Input records: Begin
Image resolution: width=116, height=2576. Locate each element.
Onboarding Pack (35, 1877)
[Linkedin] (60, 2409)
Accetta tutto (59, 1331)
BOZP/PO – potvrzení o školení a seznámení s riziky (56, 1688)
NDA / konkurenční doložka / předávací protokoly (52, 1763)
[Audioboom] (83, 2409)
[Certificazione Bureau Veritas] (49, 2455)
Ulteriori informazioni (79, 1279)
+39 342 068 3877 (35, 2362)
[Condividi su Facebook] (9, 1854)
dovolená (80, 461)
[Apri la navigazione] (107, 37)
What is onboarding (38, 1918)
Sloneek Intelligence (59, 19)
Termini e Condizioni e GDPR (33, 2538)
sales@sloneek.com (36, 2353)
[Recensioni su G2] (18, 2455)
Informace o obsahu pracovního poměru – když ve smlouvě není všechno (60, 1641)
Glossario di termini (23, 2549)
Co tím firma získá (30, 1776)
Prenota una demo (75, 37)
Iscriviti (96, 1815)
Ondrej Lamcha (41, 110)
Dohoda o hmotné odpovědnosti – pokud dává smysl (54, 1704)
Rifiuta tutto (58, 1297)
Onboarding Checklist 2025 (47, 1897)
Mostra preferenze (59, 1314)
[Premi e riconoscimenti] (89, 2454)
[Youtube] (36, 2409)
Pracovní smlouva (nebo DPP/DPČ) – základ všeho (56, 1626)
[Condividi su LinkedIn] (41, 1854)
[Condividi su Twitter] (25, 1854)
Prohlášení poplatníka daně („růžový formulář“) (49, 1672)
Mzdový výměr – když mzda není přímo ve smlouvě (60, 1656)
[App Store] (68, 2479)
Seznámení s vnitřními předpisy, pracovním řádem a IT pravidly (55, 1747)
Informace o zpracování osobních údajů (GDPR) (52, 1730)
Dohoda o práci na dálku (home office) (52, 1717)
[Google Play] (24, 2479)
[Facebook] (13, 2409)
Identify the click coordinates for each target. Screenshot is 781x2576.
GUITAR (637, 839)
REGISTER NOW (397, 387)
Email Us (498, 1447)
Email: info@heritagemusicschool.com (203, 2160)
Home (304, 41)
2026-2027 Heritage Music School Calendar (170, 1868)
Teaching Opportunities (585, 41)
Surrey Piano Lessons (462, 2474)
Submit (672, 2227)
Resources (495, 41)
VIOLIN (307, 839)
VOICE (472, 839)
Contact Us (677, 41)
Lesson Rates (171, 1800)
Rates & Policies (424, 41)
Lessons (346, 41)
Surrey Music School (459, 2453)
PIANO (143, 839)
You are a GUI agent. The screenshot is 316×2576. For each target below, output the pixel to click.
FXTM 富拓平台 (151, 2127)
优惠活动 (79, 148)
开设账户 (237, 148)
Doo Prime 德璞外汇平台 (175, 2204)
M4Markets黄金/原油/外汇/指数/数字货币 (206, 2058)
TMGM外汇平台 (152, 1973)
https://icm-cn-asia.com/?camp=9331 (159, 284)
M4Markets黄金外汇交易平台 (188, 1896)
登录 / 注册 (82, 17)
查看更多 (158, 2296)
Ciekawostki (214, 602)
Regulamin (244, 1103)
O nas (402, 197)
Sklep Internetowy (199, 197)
Input records: End
» **Try it**
Give again exactly, and only, the lines above starting at the one with "Informace o obsahu" and ending at the one with "[Condividi su LinkedIn] (41, 1854)".

» **Answer to the problem**
Informace o obsahu pracovního poměru – když ve smlouvě není všechno (60, 1641)
Glossario di termini (23, 2549)
Co tím firma získá (30, 1776)
Prenota una demo (75, 37)
Iscriviti (96, 1815)
Ondrej Lamcha (41, 110)
Dohoda o hmotné odpovědnosti – pokud dává smysl (54, 1704)
Rifiuta tutto (58, 1297)
Onboarding Checklist 2025 (47, 1897)
Mostra preferenze (59, 1314)
[Premi e riconoscimenti] (89, 2454)
[Youtube] (36, 2409)
Pracovní smlouva (nebo DPP/DPČ) – základ všeho (56, 1626)
[Condividi su LinkedIn] (41, 1854)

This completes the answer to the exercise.